La chasse de la "France de l'intérieur" a vraiment un gros problème d'approche de la problématique des dégâts de sangliers et de leur financement. Les articles sur le sujet se suivent, s'accumulent, notamment en cette période d'assemblées générales des fédérations départementales des chasseurs. Je ne sais si c'est dans le cadre d'une action de lobbying destinée à faire réformer la loi du 27 décembre 1968, se disculper ou si c'est pour faire pleurer les chaumières sur le sort des chasseurs tenus de payer les dégâts, peu importe. Je dis et redis, la chasse fait fausse route pour ne pas dire qu'elle est mauvaise dans son plaidoyer "pro domo". Systématiquement sont avancés les tableaux de chasse de la saison pour démontrer que le chasseur est actif, avec partout des prélèvements en hausse continue. En clair, le chasseur n'y peut rien, si les agriculteurs implantent des cultures dans des zones à sanglier, si le climat se réchauffe et favorise les naissances, si en résumé le sanglier est devenu un "modèle d'adaptation".
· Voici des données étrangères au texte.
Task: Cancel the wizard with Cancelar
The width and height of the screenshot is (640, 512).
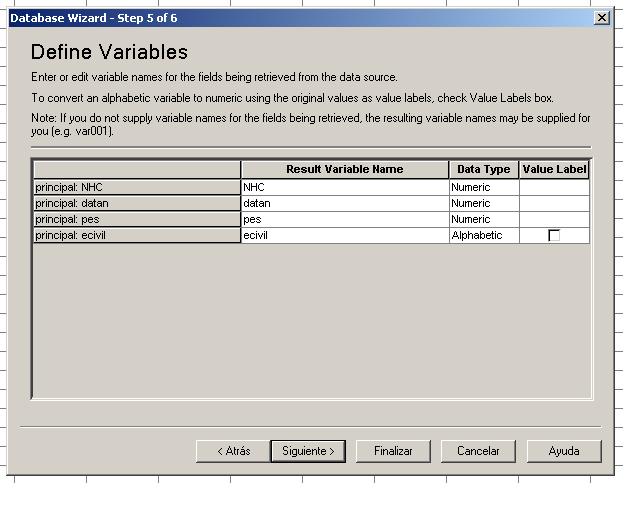Action: (478, 451)
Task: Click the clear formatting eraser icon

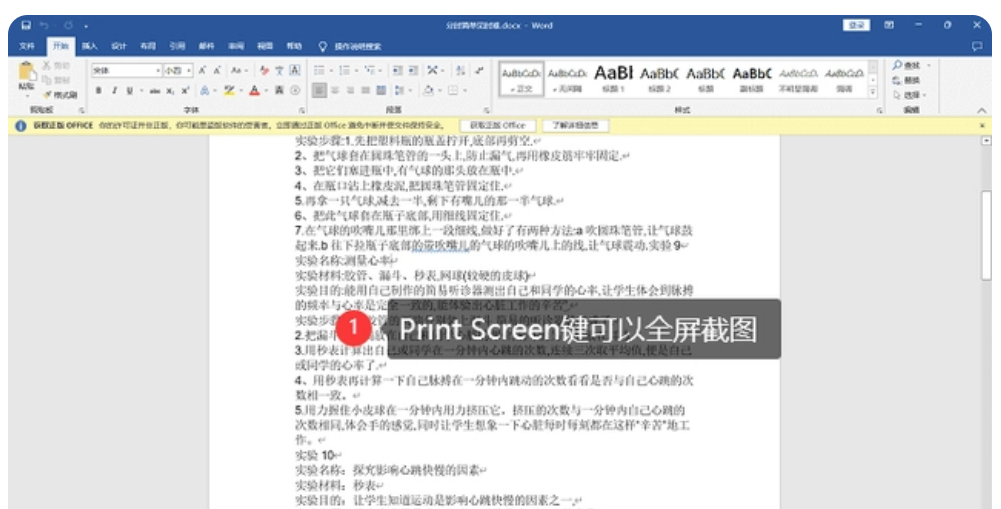Action: coord(264,71)
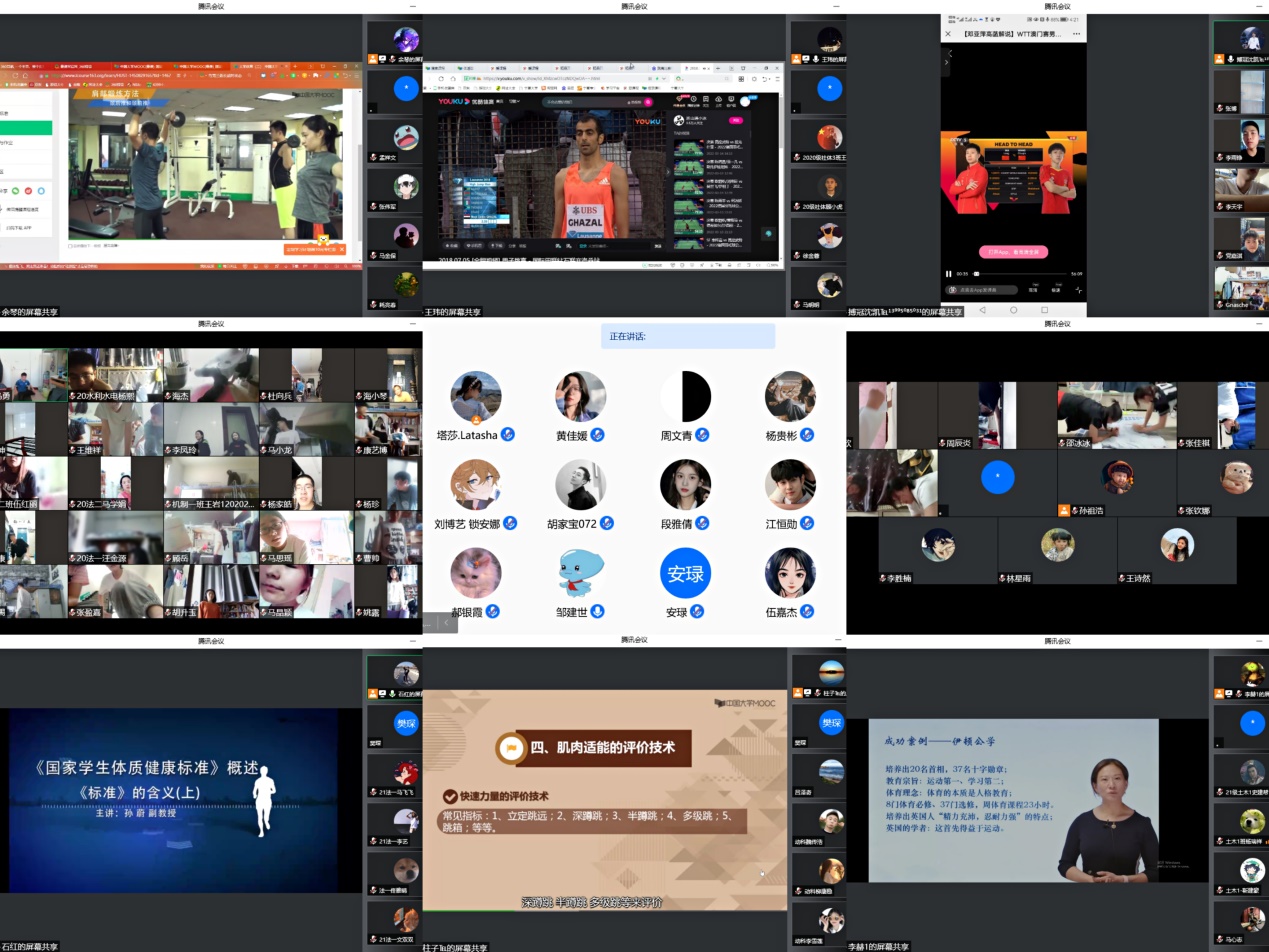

Le problème tient au fait que la chasse reste scotchée dans son modèle conventionnel de chasse, soit la battue. En ce sens on peut dire que pour le sanglier elle n'est pas "un modèle d'adaptation" ! Tant que le monde de la chasse ne se met pas en capacité d'aller dans "l’asymétrique", en référence aux changements de conduites de guerre actuelles en Ukraine et en Iran, les factures resteront salées pour de nombreuses fédérations. Le Bas-Rhin tient un modèle d'action éprouvé sur de nombreuses années. La chasse du sanglier est une chose, la chasse à la limitation des dégâts, une autre. Autrement dit, les dégâts se limitent en amont, soit avant leur apparition, au rythme des saisons, les semis au printemps, la montée en laitance en juin juillet pour les blés, en août-septembre pour les maïs et à l'automne pour les prés. Autrement dit, il faut être présent, selon les territoires quasi toute l'année. Et c'est là que le bas blesse. Qui est prêt à jouer les gardes-champêtres pour dissuader, avec quelles troupes présentes, avec quels moyens-équipements ?
Il suffit d'un sanglier, de quelques bêtes noires survivantes des battues sur quelques nuits pour ruiner un champs, une pâture, une récolte. Ce n'est pas une question de quantités, en ce sens les tableaux des prélèvements ne veulent rien dire, c'est une question de présence en périodes sensibles et avant l'apparition des dégâts. En clair, il faut sortir de nombreuses fois à blanc et pas juste pour tirer. C'est l'occasion de faire de l'observation de son territoire, du comptage, de la surveillance territoriale, de la dissuasion d'actes de braconnage. Certes au printemps, à l'été quand il fait beau, l'incitation à la sortie appelle, lorsqu'il fait froid, venteux, pluvieux, les "braves" se comptent sur les doigts d'une main. Par contre le sanglier ne connaît pas la météo, il a juste faim.
Alors, il faut revoir, selon les Schémas Cynégétiques des uns et des autres, l'agrainage et promouvoir le dissuasif en forêt en période sensibles aux dégâts, investir encore d'avantage dans les clôtures électriques et surtout leur contrôle de fonctionnement, aller sur le tir de nuit et les équipements d'affût, d'observation et de tir.
Enfin, l'être humain ayant besoin de carottes et de bâtons, il faudra bien passer par la responsabilisation des chasseurs en zones sangliers, chez nous, cela s'appelle la sectorisation des dégâts pour stopper "la négligence, la défaillance, la désinvolture". Et là on ouvre une complication de plus.